Зами: как по-новому писать мое имя. Биомифография - страница 16
Эвфемизмы для названий частей тела были столь же загадочными, хотя не менее красочными. Легкое замечание сопровождалось не шлепком по попе, а шмяком по задам или бамси. Сидели все на своих бам-бам, но что угодно между тазобедренной костью и верхом бедер относилось к низовью, что мне всегда казалось французским термином, типа «Не забудь подмыть свое nis-sauvier перед сном». Для более клинических и точных описаний всегда употреблялось между ног – шепотом.
Чувственная часть жизни всегда была скрыта за завесой тайны, но обозначалась кодовыми фразами. Почему-то все кузены знали, что дядя Сайрил не может поднимать тяжелое из-за своего бам-бам-ку, и приглушенный голос в разговоре о грыже намекал на то, что речь идет о делах там внизу. А в те редкие, но волшебные моменты, когда мать выполняла свое аппетитное наложение рук, чтобы размять спазм в шее или потянутую мыщцу, она не массировала позвоночник, а поднимала твое зандали.
Я никогда не простужалась – только ко-хум, ко-хум, и тогда всё становилось кро-бо-со, шиворот-навыворот или слегка набекрень.
Я – отражение секретной поэзии моей матери, точно так же, как и ее потаенной злости.
Сижу меж раскинутыми ногами матери, ее мощные колени удерживают мои плечи, будто туго натянутый барабан, а моя голова у нее в руках, и она расчесывает, и начесывает, и маслит, и заплетает. Я чувствую сильные, грубые руки матери в своих непокорных волосах, пока ерзаю на низкой табуретке или на сложенном на полу полотенце, мои мятежные плечи сгорблены и дергаются от беспощадного острозубого гребня. Когда каждая порция пружинок расчесана и заплетена, мать нежно ее похлопывает и переходит к следующей.

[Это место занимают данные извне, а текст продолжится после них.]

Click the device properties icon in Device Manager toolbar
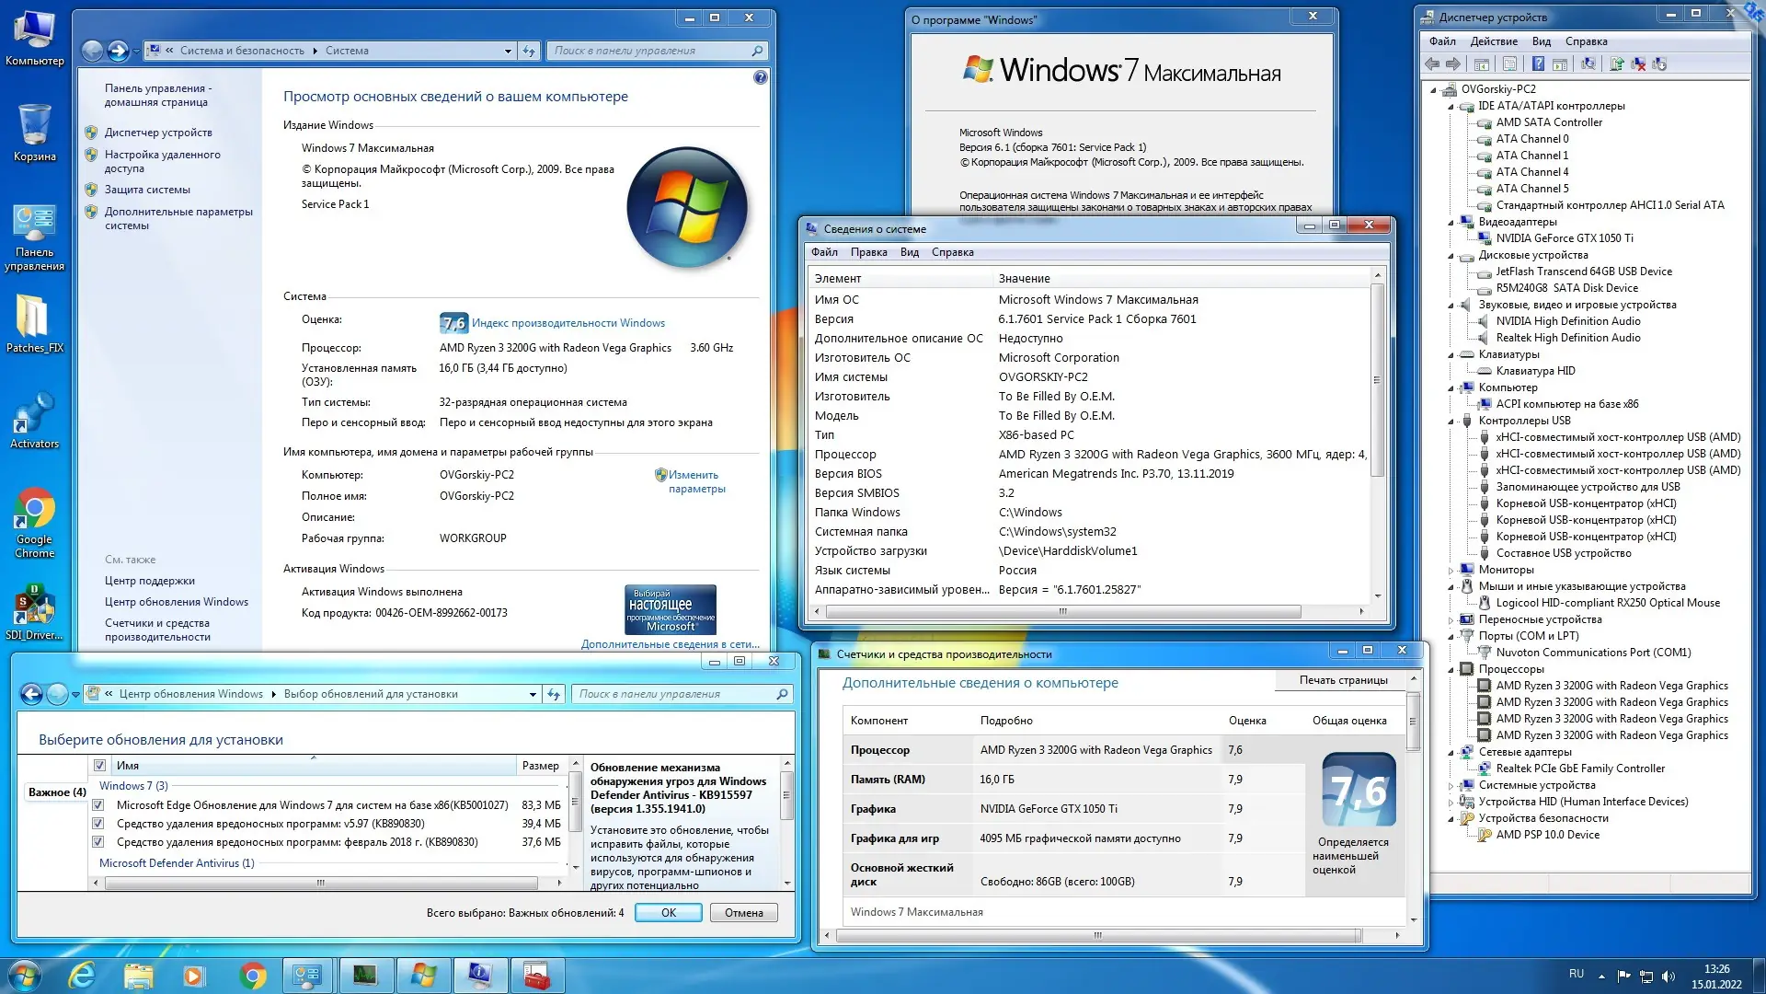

Я слышу, как встревают увещевания вполголоса, которые пунктиром проходили по каждому разговору, который бывал у них с отцом.

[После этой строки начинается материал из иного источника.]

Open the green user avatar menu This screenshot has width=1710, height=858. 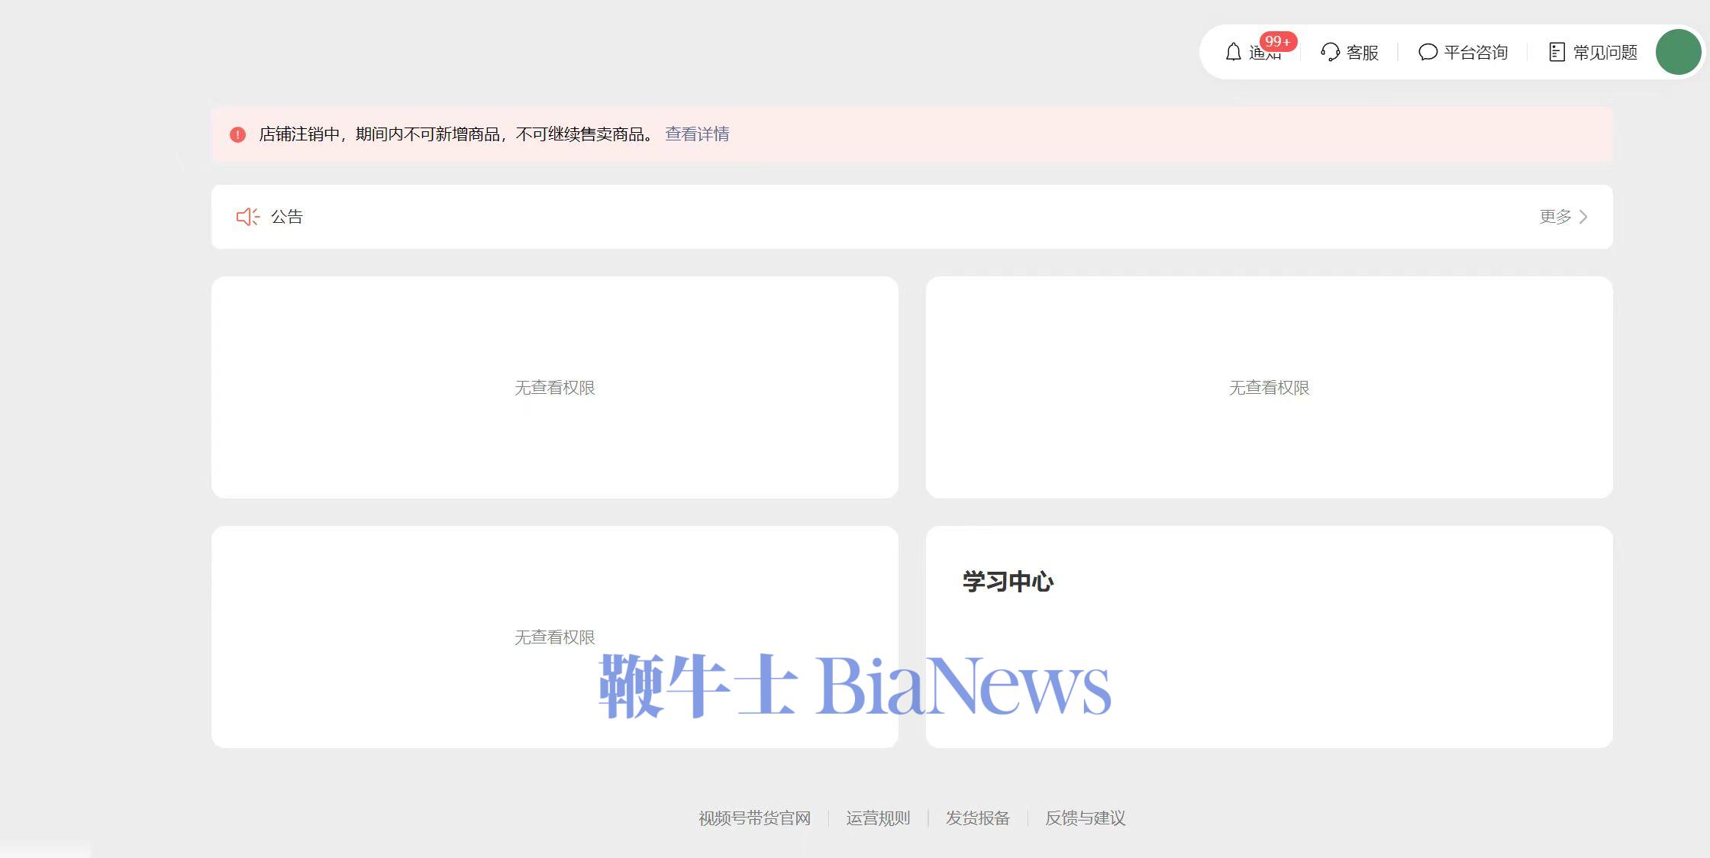click(1678, 52)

«Держи спину прямо, давай! Дини, спокойно! Голову вот так!» Штрык, штрык. «Когда последний раз волос мыла? Смотри: перхоть!» Штрык, штрык, правда гребня, от которой сводит зубы. Да, по таким моментам я скучала горше всего, когда начались наши настоящие войны.
Я помню теплый материнский запах, который таился у нее меж ног, и интимность наших физических прикосновений, затаенных внутри тревоги/боли, как мускатный орех, упрятанный в скорлупе.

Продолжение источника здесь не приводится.